В ночь на 24 июля обозреватель блоков в сети Ethereum Etherscan устранил уязвимости, которые ранее позволили хакерам провести манипуляцию сторонним сервисом Disqus API, используемым для публикации комментариев к адресам Ethereum. Об этом пишет CNN.
По информации издания, злоумышленники произвели межсайтовый скриптинг, так называемую XSS-атаку, внедрив в интерфейс JavaScript-код, который показывал пользователям всплывающие сообщения с числом «1337» (отсылка к псевдоязыку Leet, в котором некоторые английские буквы заменяются на символы кодировки ASCII).
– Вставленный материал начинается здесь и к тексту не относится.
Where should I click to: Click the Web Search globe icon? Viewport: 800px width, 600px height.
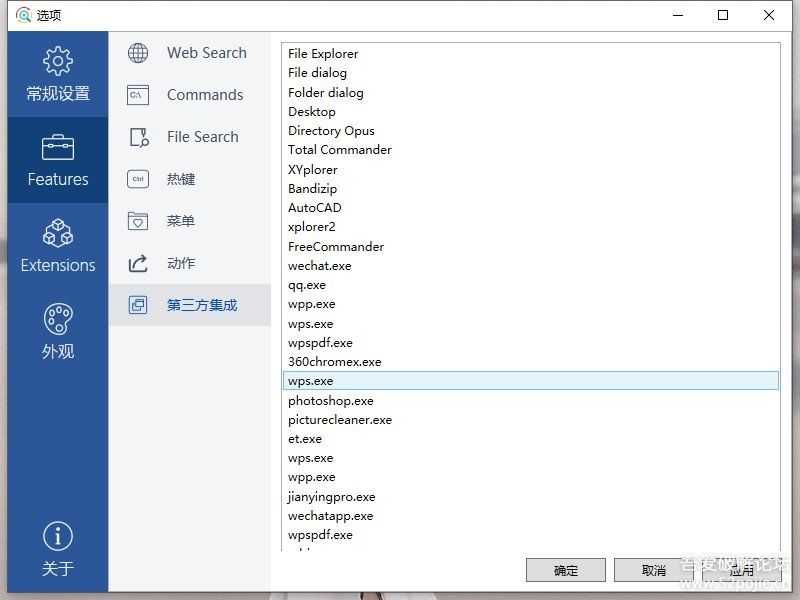(x=138, y=53)
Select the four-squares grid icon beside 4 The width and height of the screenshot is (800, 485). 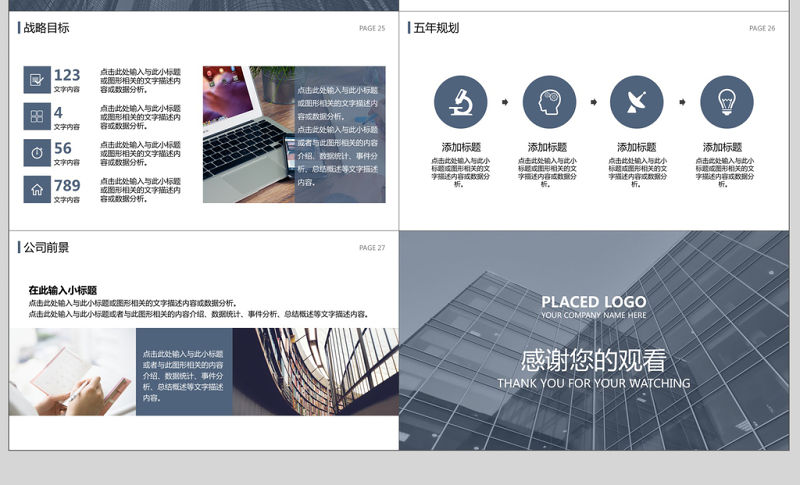tap(37, 117)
Команда Etherscan отключила функции, связанные с этой уязвимостью.
Разработчик Ethereum-интерфейса MyCrypto.com и Etherscam.db Майкл Хэн в своем посте на Reddit заявил, что Etherscan не обслуживал никакого вредоносного кода в момент, когда он был замечен.
«1337» Pop-up Appearing on Etherscan from r/etherscan
«Комментарии Disqus на Etherscan.io были отключены до установки патча, код которого заставил данные API устранить уязвимость к XSS-атаке. Средства пользователей украдены не были», — подчеркнул он.
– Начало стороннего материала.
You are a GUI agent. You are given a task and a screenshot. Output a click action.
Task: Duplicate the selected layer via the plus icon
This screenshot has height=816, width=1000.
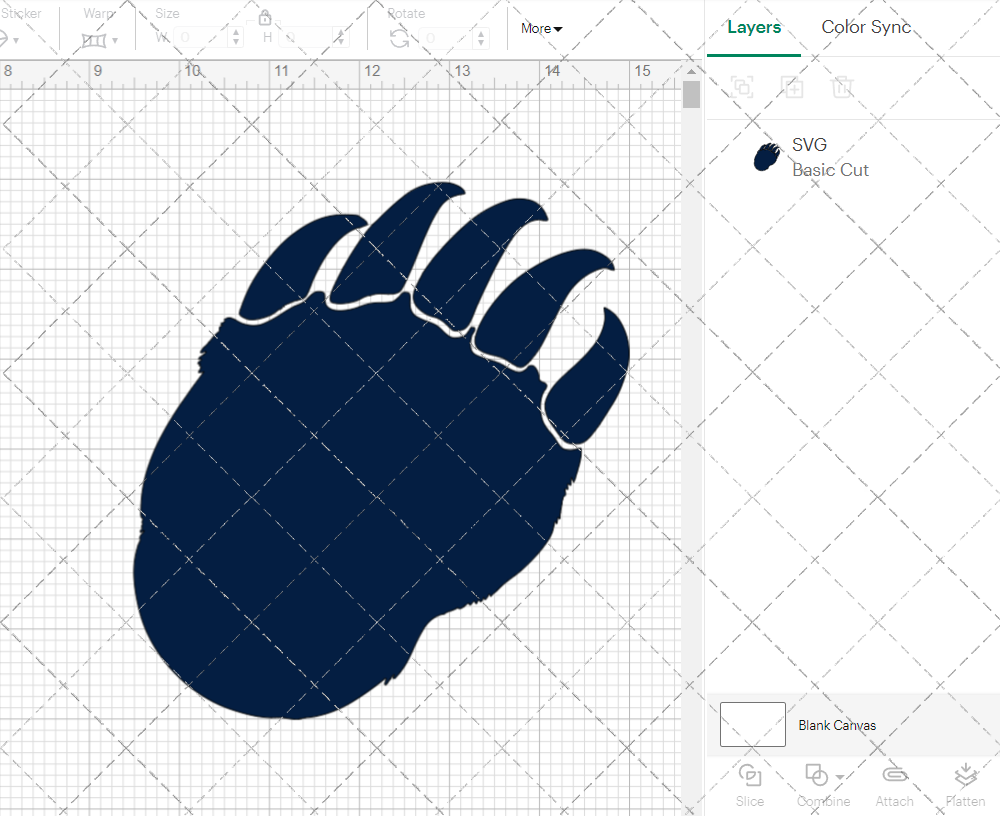pyautogui.click(x=793, y=87)
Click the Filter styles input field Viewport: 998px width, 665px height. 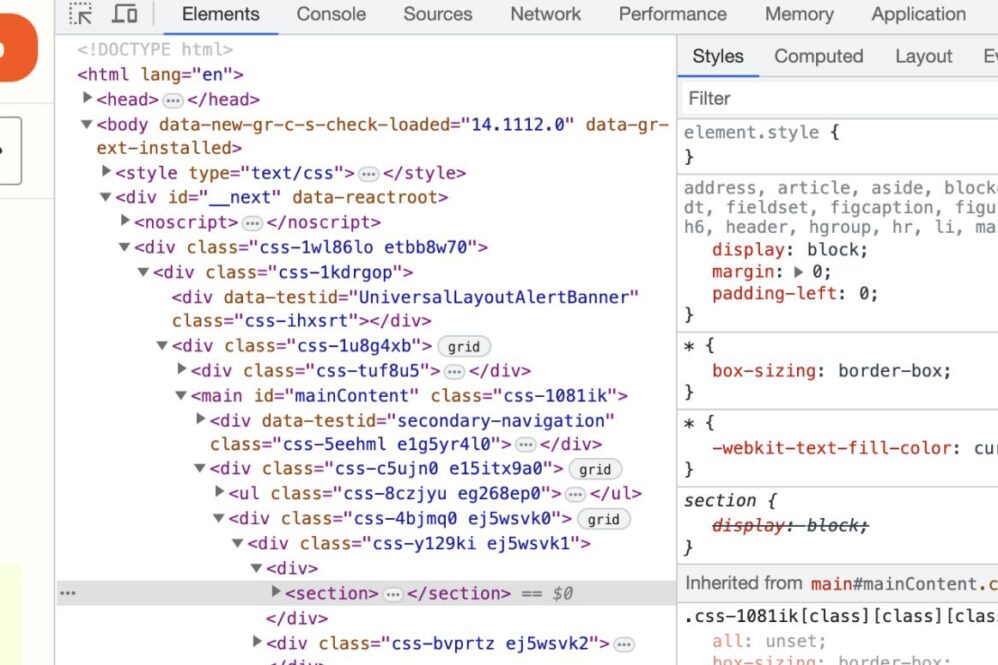pos(840,98)
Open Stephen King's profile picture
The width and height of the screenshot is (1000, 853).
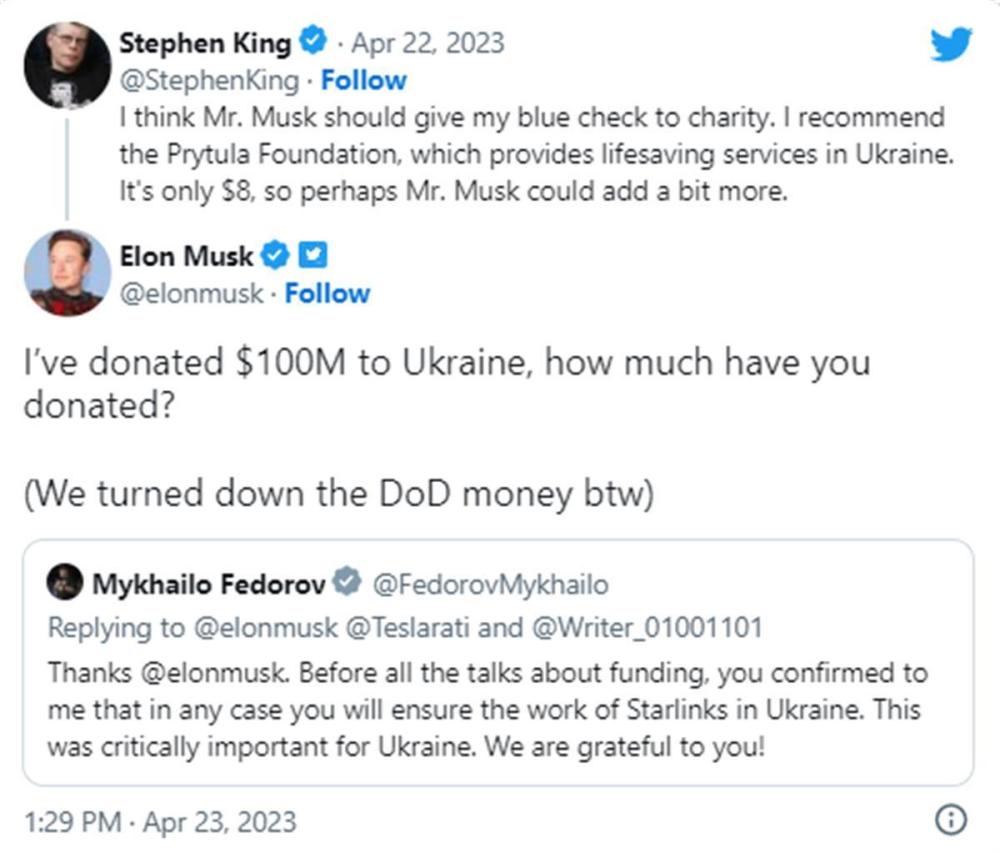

Хэн добавил, что хотя в этот раз атака проявила себя как надоедливое всплывающее сообщение, подобные внедрения JavaScript-кода нередко являются частью более масштабного теста на проникновение в целях дальнейшей манипуляции сервисом.
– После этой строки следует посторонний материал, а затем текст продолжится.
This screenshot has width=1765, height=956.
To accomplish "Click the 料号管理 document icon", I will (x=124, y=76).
Всего служба безопасности зафиксировала четыре попытки атаки.
«Было три попытки внедрить JS-предупреждение «1337». Первая не была вредоносной, еще две пришли от кое-кого, кого мы знаем (скорее всего, в экспериментальных целях). В четвертый раз была попытка внедрить транзакцию web3.js, но она была заблокирована нашим бэкендом», — рассказал Майкл Хэн.
Эксперт также отметил, что появление неавторизованных комментариев под видом официальных сообщений могло привести к широкомасштабному фишингу с целью похищения приватных ключей и другой конфиденциальной информации пользователей.
Напомним, в начале июля криптосообщество забило тревогу насчет возможной спам-атаки в сети Ethereum после внезапного увеличения цены газа и уменьшения числа суточных транзакций с 1,4 млн до 500 тысяч.
Позже основатель платформы Виталик Бутерин подтвердил факт атаки и заявил, что она обошлась хакерам примерно в $15 млн.